* [Task description]:
Print the listing below a second time, exactly, and omit its images.
━━ Extracted material ━━
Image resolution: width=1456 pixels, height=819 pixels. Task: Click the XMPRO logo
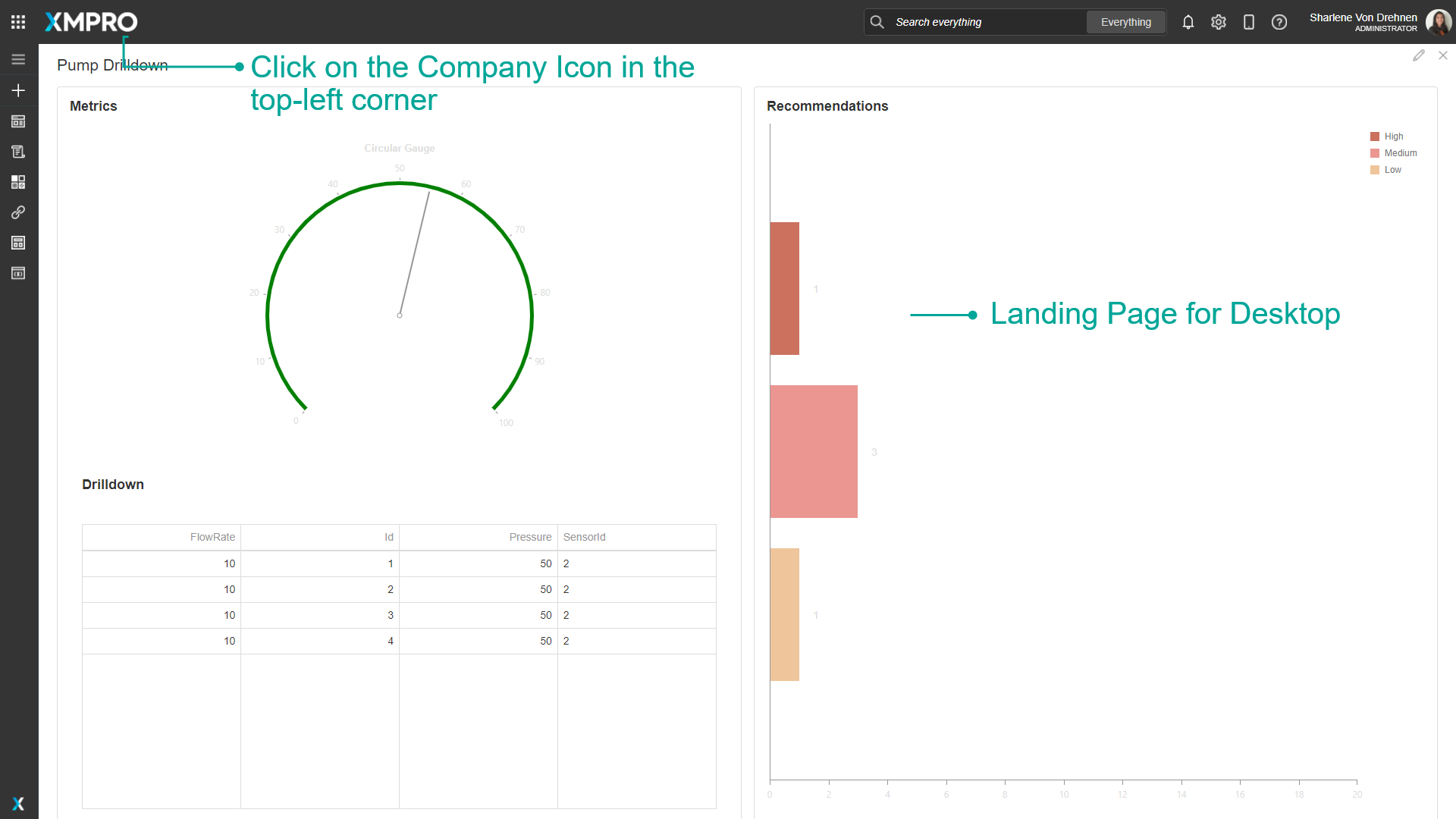pos(90,22)
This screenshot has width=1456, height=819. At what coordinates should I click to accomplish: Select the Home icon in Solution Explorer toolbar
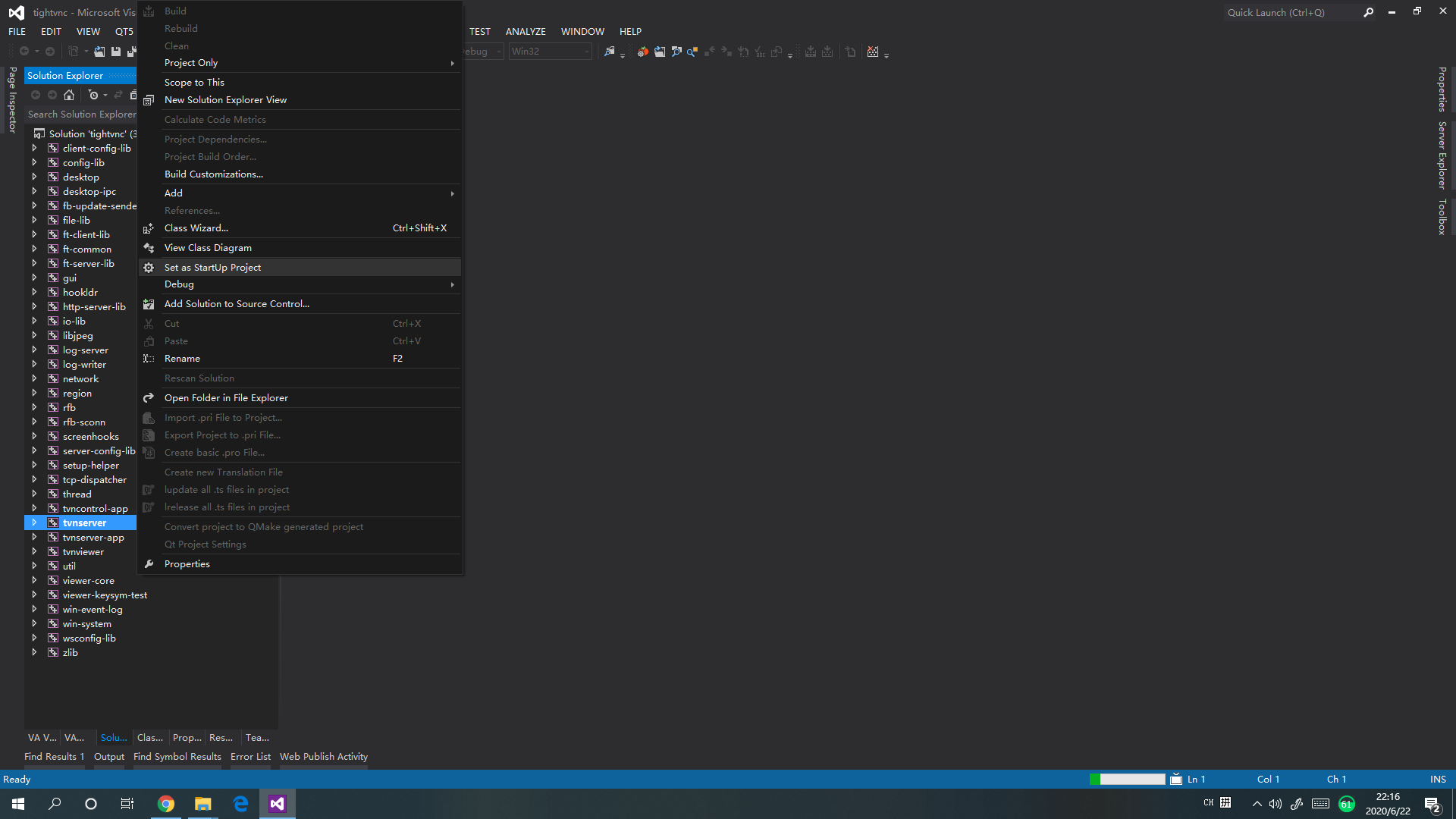68,95
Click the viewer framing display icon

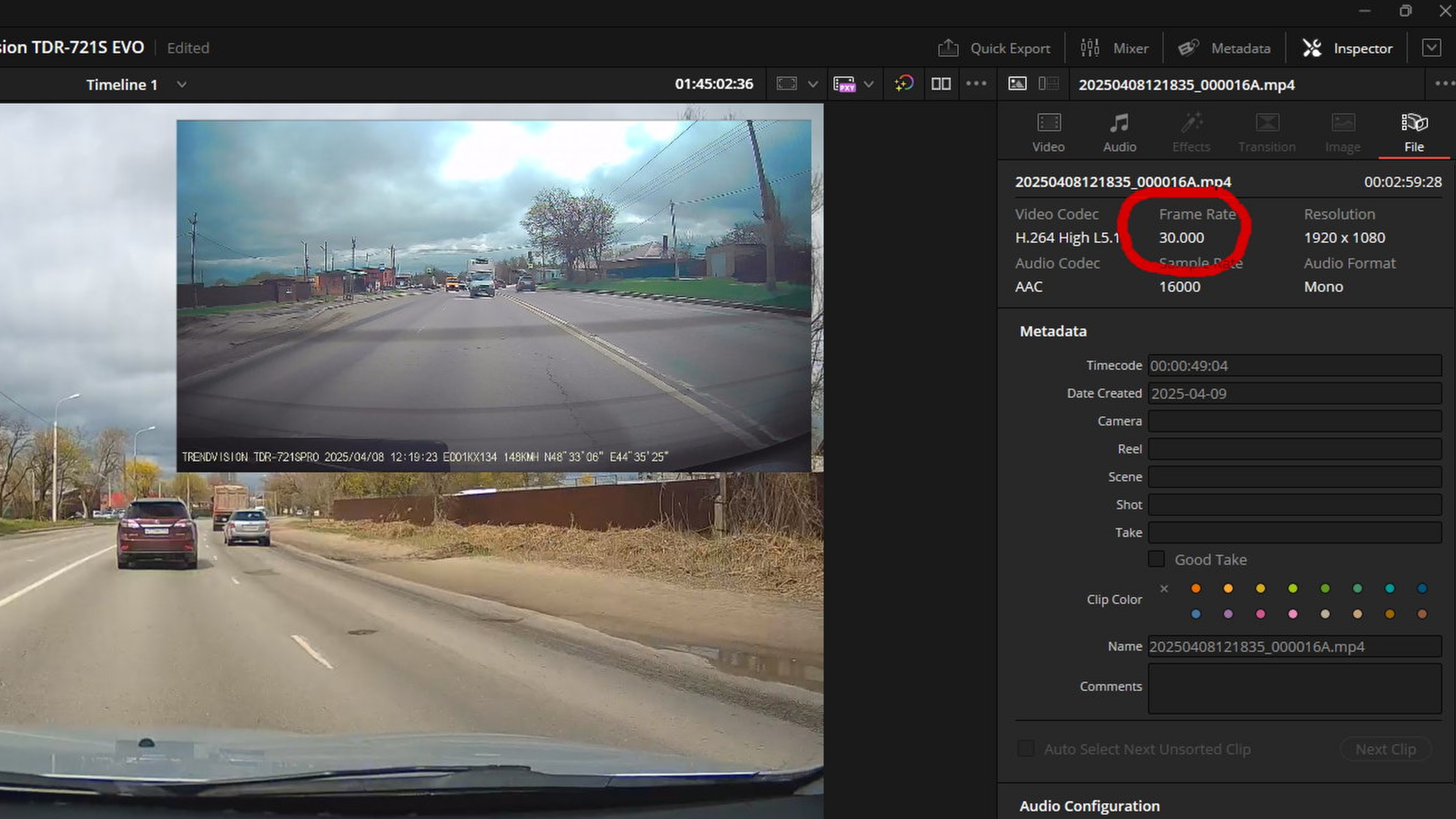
━━━
* [Output below]:
Image resolution: width=1456 pixels, height=819 pixels. Task: Click the XMPRO logo
pos(90,22)
This screenshot has width=1456, height=819. At what coordinates should I click to accomplish: Select the Home icon in Solution Explorer toolbar
68,95
Click the viewer framing display icon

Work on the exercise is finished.